▶ **Work item**
Please return, word for word, the line containing "Abbigliamento Uomo (532, 176)" and each line after it through the end of the data below, and nothing else.

▶ **Dataset content**
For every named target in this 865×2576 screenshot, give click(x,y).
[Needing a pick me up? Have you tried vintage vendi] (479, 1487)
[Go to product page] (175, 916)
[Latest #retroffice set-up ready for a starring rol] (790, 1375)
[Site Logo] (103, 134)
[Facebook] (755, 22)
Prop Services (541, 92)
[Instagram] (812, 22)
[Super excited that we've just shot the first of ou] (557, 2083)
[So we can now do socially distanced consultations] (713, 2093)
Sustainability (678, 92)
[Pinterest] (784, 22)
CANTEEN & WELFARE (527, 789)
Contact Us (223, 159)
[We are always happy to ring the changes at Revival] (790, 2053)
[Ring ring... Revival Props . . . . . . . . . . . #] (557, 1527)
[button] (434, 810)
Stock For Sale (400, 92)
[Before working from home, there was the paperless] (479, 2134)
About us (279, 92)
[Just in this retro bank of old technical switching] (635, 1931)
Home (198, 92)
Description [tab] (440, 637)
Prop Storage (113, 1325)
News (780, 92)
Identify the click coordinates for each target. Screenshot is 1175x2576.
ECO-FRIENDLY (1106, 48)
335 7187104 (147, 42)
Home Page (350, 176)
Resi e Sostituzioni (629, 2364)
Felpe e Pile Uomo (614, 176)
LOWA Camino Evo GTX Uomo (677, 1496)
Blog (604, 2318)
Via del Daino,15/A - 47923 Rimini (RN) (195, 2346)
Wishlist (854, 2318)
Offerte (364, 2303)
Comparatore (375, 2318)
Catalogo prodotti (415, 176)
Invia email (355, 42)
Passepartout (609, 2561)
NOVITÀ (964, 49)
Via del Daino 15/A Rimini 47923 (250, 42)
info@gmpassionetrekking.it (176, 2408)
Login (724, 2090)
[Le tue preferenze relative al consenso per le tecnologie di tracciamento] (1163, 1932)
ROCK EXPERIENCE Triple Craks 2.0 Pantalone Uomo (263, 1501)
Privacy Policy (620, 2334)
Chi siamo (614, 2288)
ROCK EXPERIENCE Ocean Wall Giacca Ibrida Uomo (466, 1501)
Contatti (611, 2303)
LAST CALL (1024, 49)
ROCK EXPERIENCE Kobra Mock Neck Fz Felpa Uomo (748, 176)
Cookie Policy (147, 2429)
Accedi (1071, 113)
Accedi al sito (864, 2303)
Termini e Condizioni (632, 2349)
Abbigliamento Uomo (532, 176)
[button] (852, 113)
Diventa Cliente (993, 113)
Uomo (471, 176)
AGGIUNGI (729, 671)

▶ **Problem solution**
Abbigliamento Uomo (532, 176)
[button] (852, 113)
Diventa Cliente (993, 113)
Uomo (471, 176)
AGGIUNGI (729, 671)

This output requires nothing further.